[Stored data]
>> BEGIN
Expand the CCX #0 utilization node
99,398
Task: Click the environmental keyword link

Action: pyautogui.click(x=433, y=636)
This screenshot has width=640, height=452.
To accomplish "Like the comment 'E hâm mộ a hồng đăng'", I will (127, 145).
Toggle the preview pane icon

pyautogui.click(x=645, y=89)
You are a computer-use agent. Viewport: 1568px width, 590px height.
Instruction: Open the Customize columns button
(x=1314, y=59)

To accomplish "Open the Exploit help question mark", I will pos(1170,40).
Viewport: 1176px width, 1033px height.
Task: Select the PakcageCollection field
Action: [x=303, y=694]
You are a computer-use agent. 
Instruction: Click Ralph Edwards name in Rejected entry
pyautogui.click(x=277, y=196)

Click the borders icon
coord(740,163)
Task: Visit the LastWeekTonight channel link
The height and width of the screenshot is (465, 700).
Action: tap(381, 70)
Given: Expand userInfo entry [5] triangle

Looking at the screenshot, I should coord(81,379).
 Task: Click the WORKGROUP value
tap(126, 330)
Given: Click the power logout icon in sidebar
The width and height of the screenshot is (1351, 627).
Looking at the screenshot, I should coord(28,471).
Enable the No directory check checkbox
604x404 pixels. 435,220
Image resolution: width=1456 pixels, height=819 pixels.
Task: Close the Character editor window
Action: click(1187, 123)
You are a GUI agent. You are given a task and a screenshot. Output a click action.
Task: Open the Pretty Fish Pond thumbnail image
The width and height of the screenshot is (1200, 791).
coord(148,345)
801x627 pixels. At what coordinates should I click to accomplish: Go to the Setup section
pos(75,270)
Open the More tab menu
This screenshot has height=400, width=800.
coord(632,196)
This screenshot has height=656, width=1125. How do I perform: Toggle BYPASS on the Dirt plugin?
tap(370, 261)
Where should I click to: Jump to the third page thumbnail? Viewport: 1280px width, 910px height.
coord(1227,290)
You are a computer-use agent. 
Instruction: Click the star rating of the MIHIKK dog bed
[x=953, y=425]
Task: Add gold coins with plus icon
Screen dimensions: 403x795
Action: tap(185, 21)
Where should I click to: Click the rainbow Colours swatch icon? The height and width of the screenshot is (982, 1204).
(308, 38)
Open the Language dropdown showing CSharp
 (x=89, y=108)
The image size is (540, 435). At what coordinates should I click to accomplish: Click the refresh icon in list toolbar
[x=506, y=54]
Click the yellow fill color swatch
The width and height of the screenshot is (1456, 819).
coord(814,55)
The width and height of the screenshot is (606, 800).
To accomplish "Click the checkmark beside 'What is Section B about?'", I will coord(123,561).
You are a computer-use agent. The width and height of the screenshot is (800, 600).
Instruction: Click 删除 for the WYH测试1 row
>> END
**The exercise**
Count how many lines of the records above contain the string "Instruction", matching case exactly. Reply with the number alone.

**Answer for this exercise**
4